September 20, 2017

Full size, no crop.

No crop, this is right out of the camera.

This isn't cropped, we actually got within 5 feet of this least bittern, by turning off the motor and drifting up to the bird.
It is a fairly small bird at about 11 to 14 inches in length. For comparison an American robin is 9 to 11 inches.

It was out in the open on a weed mat and didn't pay any attention to us.

Ixobrychus exilis
Thanks to its habit of straddling reeds, the Least Bittern can feed in water that would be too deep for the wading strategy of other herons.
source - https://www.allaboutbirds.org/guide/Least_Bittern/lifehistory

September 18, 2017

Lethal weapon

Great blue heron.
We were heading to the boat and notice this heron standing on the dock in front of us.
Since it was cooperating I took his picture.
That bill is a wicked looking weapon.

Ardea herodias
Great Blue Herons can hunt day and night thanks to a high percentage of rod-type photoreceptors in their eyes that improve their night vision.
source - https://www.allaboutbirds.org/guide/Great_Blue_Heron/lifehistory

September 17, 2017

Black-crowned night heron

Hip Deep.

An immature black crowned night heron up to its belly at the edge of the marsh.
It watched us for a while and then disappeared into the reeds.

Nycticorax nycticorax
A breeding Black-crowned Night-Heron will brood any chick that is placed in its nest. The herons apparently don’t distinguish between their own offspring and nestlings from other parents.
source - https://www.allaboutbirds.org/…/Black-crowned_N…/lifehistory

September 15, 2017

Belted kingfisher.

At the corner of the marina and the main channel are two old pilings.

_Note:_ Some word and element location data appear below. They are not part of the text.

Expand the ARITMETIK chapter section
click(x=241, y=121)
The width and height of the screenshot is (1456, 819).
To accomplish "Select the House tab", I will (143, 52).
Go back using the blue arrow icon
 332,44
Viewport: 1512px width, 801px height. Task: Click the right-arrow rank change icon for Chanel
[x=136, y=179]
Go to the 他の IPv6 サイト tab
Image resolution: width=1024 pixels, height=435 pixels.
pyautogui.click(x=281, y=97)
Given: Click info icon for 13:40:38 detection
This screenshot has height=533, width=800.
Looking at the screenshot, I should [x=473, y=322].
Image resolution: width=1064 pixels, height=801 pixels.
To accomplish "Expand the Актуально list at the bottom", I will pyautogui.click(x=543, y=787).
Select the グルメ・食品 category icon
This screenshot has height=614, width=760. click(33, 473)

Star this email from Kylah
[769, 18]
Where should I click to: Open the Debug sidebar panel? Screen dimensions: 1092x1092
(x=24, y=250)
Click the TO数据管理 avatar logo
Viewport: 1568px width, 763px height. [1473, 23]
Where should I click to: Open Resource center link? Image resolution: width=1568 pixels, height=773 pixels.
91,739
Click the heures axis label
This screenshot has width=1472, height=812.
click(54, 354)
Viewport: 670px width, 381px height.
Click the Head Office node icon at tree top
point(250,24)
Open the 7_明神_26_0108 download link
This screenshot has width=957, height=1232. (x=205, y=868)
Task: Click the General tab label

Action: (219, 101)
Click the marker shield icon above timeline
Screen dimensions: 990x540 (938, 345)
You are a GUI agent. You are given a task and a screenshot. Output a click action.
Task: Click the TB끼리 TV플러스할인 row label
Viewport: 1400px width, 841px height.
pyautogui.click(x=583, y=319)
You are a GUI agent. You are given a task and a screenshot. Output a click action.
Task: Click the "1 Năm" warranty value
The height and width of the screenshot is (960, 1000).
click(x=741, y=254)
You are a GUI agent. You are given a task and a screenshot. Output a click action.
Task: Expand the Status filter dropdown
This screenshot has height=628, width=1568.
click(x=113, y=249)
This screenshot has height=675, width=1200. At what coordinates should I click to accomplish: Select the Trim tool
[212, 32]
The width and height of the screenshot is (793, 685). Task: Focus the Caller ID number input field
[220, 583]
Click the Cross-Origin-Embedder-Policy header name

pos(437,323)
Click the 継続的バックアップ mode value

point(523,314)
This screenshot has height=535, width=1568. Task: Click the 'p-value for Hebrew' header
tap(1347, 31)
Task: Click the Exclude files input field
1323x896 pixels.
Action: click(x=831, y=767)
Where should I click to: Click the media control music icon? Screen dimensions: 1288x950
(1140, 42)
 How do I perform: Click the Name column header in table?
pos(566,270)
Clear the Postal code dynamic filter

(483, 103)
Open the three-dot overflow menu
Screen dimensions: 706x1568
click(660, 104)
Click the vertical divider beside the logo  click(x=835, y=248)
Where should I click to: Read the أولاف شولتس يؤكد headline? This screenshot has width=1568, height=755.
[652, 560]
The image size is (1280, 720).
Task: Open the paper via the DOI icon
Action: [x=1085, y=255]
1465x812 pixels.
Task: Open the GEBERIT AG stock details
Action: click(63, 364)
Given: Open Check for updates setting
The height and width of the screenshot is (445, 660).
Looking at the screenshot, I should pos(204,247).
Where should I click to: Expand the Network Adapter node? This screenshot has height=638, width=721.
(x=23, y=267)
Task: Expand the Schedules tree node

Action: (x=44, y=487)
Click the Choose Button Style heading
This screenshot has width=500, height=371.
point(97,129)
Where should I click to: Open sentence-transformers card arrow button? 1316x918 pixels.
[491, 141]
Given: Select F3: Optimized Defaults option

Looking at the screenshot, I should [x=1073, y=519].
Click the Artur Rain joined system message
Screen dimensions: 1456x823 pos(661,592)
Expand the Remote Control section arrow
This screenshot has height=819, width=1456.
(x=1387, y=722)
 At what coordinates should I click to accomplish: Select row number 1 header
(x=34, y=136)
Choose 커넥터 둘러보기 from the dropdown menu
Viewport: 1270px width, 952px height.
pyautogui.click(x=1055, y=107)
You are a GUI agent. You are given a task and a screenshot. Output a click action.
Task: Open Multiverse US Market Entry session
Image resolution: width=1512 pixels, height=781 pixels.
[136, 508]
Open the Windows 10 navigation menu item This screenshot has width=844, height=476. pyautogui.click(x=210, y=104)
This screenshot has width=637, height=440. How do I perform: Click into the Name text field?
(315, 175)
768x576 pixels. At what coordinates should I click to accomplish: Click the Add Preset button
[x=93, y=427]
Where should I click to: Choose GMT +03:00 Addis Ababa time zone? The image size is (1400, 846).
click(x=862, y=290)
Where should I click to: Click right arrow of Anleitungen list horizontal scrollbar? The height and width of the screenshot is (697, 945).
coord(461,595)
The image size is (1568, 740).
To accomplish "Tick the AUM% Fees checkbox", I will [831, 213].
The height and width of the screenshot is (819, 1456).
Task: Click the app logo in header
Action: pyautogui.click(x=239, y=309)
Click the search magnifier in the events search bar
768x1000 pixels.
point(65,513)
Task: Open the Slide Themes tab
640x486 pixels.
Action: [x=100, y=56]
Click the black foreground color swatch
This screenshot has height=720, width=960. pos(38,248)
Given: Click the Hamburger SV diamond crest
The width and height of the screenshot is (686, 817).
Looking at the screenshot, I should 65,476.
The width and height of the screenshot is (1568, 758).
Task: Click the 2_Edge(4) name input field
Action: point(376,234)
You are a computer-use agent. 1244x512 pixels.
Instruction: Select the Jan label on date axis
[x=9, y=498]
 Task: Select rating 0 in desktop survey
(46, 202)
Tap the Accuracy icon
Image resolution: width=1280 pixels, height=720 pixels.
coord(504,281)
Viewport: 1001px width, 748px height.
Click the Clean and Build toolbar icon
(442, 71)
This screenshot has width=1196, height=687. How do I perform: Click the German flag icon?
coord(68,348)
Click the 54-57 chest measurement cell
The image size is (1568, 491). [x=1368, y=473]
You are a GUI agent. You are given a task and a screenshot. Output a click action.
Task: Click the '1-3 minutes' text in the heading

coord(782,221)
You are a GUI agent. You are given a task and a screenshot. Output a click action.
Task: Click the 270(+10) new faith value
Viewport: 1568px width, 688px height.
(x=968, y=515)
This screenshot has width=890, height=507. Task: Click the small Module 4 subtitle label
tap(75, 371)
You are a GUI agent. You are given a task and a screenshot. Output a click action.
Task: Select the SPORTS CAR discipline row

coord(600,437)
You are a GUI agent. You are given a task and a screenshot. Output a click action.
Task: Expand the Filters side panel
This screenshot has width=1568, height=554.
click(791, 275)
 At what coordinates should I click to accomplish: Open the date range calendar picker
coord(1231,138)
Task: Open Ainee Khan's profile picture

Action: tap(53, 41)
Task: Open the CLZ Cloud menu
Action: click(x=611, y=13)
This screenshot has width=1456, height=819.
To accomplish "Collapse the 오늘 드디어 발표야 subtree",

Spotted this kingfisher monitoring the water nearby.
Just couldn't get close enough for a real close up, this photo is heavily cropped.
Megaceryle alcyon
Belted Kingfishers are stocky, large-headed birds with a shaggy crest on the top and back of the head and a straight, thick, pointed bill. Their legs are short and their tails are medium length and square-tipped.
source -
https://www.allaboutbirds.org/…/Belted_Kingfish…/lifehistory

September 13, 2017

An embarrassment of riches.

We don't often see ovenbirds and then usually just glimpses.
Today was different, we had one visit and perch in the open.

I have so many good photos I didn't know which one to pick.
This is one of the best ovenbird photos I took.

Seiurus aurocapilla
On its breeding ground, the Ovenbird divides up the forest environment with the other warblers of the forest floor. The Ovenbird uses the uplands and moderately sloped areas, the Worm-eating Warbler uses the steep slopes, and the Louisiana Waterthrush and the Kentucky Warbler use the low-lying areas.
source - https://www.allaboutbirds.org/guide/Ovenbird/lifehistory

September 11, 2017

Philadelphia vireo.


Another of the pond visitors, a Philadelphia Vireo.

Unlike most birds that come to our pond vireos do a splash and dash bath.
They sit in the bush above the pond, fly down, hit the water and go straight back up to the bush.

Vireo philadelphicus 
A bird of young deciduous woods, the Philadelphia Vireo is the most northernly breeding species of vireo. It is often overlooked because its more common relative, the Red-eyed Vireo lives in the same areas and gets most of the attention.
source - https://www.allaboutbirds.org/guide/Philadelphia_Vireo/lifehistory

visitor

Northern waterthrush, Rondeau Provincial Park.
An unusual to the yard and pond.

This one stayed all day but was hard to see the majority of the time. They always seem to be behind a bush or clump of vegetation.


Parkesia noveboracensis
The Northern Waterthrush is territorial in both winter and summer. On the breeding grounds the male proclaims its territory with its loud, ringing song. On the wintering grounds it uses its "chink" calls, together with chasing and fighting, to keep out intruders.
source - https://www.allaboutbirds.org/guide/Northern_Waterthrush/lifehistory

September 09, 2017

Canada warbler, eh.

First time in the yard this year, at least that we have seen.
Once again Anne spotted the bird moving through the top of the hedge.

Cardellina canadensis

A colorful, active warbler of northern forests, the Canada Warbler spends little time on its breeding grounds. It is one of the last warblers to arrive north in the spring, and one of the first to leave in the fall, heading early to its South American wintering grounds.